**EXCERPTED PASSAGE:**
Notes and Editorial Reviews
This is a hybrid Super Audio CD playable on both regular and Super Audio CD players.
Recordings of programs like this, competent and fundamentally satisfying as they are, only serve to confirm the difference between composers such as Bach, Mozart, and Haydn and those like Carl Heinrich Graun, whose life and career fell roughly in the middle of those three giants, but whose inventive capacity was more functional and skillful than transcendent or ingenious. The Te Deum is appropriately grand (written to honor the Prussian defeat of the Austrians in 1757) and contains a lively orchestral introduction, followed by a suitably emphatic, melodically catchy choral affirmation of the work's theme of praise. Throughout the piece the
orchestral accompaniment is distinguished by varied strokes of color (especially effective use of horns and winds) and nifty string figures that not only fill out the texture but enhance and even illuminate the choral commentary. There are many solos, lots of fine fugal sections, and strongly written choruses; there's also a beautiful duet for alto and tenor ("Te ergo quaesumus").

**DATA EXCERPTS:**
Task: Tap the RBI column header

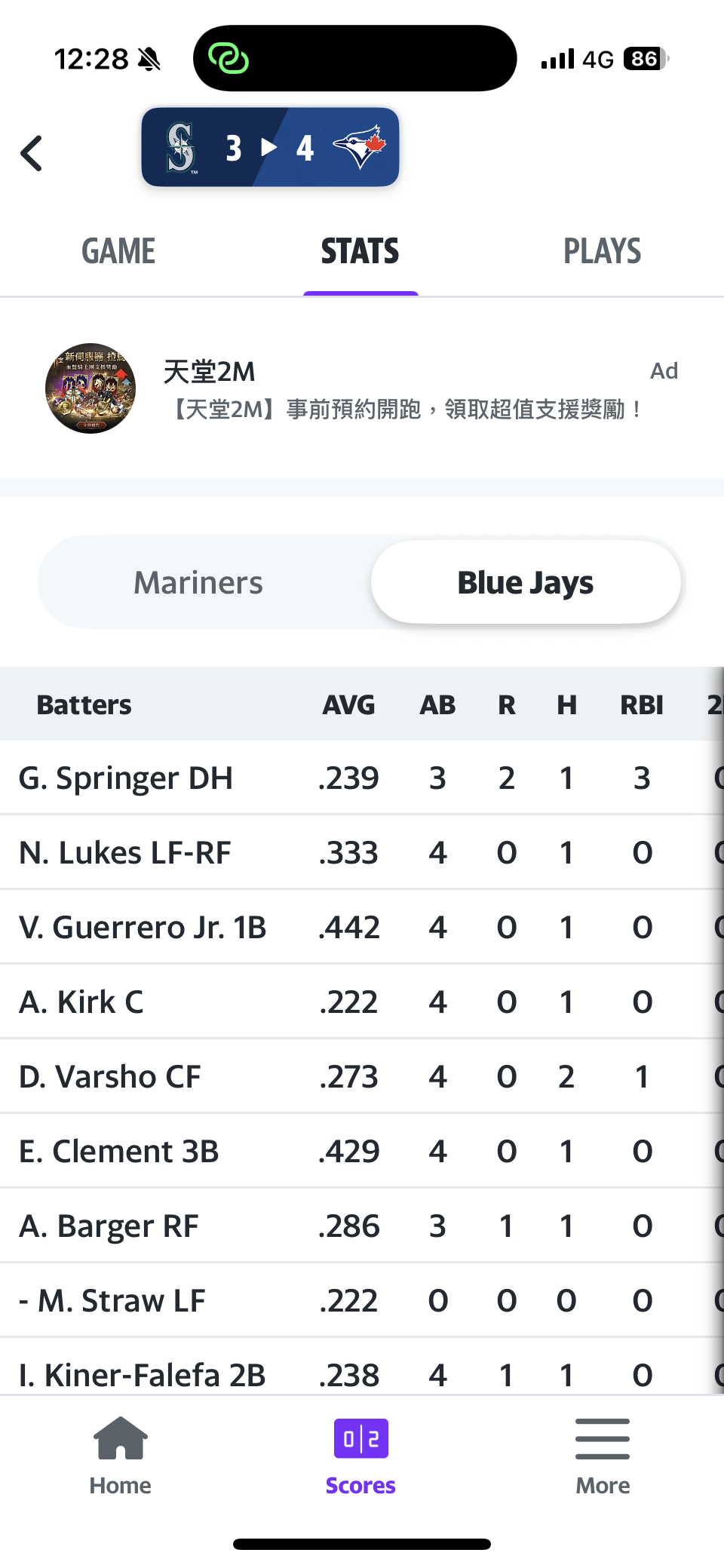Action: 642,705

...

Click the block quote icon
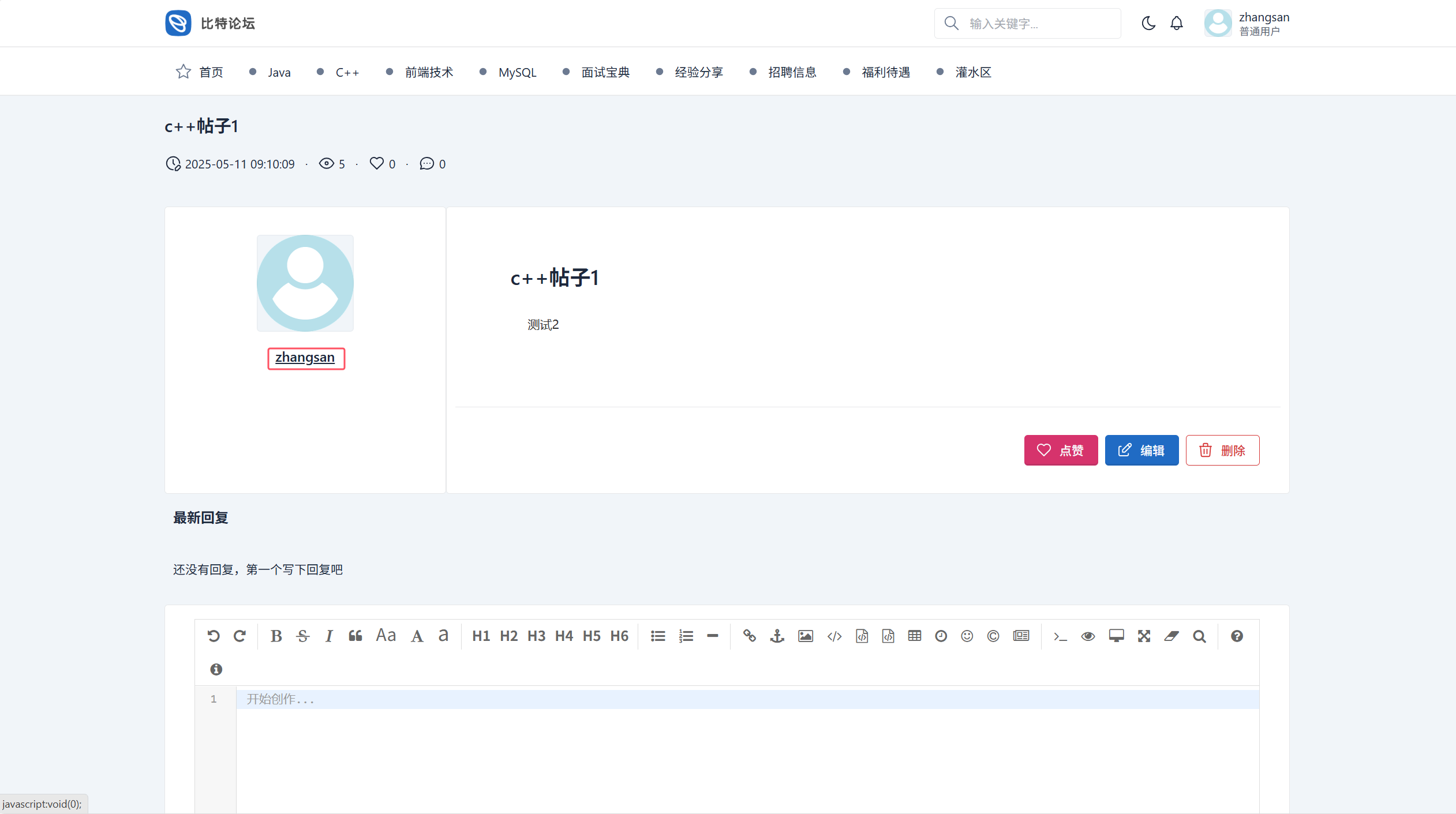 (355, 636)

==

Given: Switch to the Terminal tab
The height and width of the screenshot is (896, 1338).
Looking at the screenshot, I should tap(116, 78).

**TASK DIRECTIONS:** Pick up the review of the Graun Te Deum recording after its last sentence and continue it. The records are unrelated to the Graun review and stand on their own.

**ANSWER TO THE TASK:**
But the basic problem here for listeners is that Graun's music is not consummately interesting or structurally inventive enough to warrant the 45 minutes he devotes to the explication of this familiar if somewhat lengthy text. The weakest material comes in the longer solos--surprising due to the fact that Graun was best known in his time as an opera composer. The three motets are very well-crafted, the second one especially--Lasset uns freuen und fröhlich sein--with its Bach-like contrasts both between voice-parts and from section to section, ending with a lovely fugue. The choral singing is very solid, the soloists generally engaging and technically sure, and the orchestra under Fritz Näf provides attentive support and polished sound. While this is not the greatest music of its time, it nevertheless reflects the very high standard of court sacred music in Berlin in the mid-18th century and stands as a reference for the work of a composer whom Bach himself was known to have admired. CPO completes the package with vibrant, clear sound, well-balanced among and between chorus, soloists, and orchestra.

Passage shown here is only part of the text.